_PROBLEM DESCRIPTION_
Within the material below, transcribe exactly the lines from the one holding "Instruction: Select the" through the one holding "Select the 12x5ml capacity value", keeping both ends and skipping the rest.

_GIVEN INFORMATION_
____________________

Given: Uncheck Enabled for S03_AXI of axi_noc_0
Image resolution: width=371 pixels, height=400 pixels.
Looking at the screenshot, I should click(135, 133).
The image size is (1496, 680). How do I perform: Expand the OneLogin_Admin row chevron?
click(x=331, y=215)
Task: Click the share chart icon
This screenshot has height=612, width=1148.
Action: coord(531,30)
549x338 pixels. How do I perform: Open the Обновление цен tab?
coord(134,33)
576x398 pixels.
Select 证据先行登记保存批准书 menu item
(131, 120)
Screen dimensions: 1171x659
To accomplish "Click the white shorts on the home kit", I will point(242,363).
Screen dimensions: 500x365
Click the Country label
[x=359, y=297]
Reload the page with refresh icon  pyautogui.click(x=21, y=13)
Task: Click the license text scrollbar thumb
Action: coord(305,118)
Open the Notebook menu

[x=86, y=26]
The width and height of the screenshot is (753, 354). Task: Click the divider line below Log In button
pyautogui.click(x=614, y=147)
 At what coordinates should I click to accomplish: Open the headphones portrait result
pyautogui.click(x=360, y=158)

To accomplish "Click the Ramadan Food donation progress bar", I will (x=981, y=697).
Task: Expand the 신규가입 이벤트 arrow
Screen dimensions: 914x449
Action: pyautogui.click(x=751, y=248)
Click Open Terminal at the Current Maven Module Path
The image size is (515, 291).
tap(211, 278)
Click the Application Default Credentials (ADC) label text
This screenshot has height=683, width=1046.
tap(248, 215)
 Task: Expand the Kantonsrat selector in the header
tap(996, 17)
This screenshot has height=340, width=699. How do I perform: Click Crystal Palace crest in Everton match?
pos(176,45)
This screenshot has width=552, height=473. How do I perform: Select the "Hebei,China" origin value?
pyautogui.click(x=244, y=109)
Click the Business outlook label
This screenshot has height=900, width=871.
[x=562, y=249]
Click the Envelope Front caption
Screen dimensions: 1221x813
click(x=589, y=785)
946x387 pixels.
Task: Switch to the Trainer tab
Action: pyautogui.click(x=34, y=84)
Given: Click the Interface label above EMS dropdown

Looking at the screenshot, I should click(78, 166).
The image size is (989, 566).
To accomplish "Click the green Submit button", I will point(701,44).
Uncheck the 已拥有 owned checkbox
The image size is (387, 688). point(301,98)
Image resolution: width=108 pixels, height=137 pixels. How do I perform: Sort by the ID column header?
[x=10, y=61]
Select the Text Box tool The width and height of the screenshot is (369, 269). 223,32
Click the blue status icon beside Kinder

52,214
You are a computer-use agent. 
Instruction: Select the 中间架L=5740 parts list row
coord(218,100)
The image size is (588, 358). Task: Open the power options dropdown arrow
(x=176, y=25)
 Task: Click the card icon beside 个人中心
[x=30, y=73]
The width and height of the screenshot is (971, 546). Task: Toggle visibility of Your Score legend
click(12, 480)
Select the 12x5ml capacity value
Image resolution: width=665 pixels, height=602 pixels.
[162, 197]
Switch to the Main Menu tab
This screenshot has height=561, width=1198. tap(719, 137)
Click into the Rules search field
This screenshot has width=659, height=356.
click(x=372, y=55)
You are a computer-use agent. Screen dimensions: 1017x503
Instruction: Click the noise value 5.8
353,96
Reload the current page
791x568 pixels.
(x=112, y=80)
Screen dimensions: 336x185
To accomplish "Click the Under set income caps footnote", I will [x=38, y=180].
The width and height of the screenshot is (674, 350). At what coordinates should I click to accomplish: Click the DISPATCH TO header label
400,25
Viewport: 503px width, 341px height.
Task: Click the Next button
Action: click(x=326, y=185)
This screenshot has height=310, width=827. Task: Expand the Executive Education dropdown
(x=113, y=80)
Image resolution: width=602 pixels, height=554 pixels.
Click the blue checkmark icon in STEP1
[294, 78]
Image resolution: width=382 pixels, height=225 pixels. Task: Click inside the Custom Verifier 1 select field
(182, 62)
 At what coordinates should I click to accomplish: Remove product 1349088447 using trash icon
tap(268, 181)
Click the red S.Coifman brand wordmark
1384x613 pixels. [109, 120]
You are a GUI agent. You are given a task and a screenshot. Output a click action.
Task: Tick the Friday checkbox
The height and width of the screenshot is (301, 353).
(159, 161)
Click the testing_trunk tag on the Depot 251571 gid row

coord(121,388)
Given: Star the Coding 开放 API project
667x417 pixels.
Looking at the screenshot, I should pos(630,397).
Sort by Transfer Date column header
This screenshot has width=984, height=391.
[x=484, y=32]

____________________

_TASK SOLUTION_
Instruction: Select the 中间架L=5740 parts list row
coord(218,100)
The image size is (588, 358). Task: Open the power options dropdown arrow
(x=176, y=25)
 Task: Click the card icon beside 个人中心
[x=30, y=73]
The width and height of the screenshot is (971, 546). Task: Toggle visibility of Your Score legend
click(12, 480)
Select the 12x5ml capacity value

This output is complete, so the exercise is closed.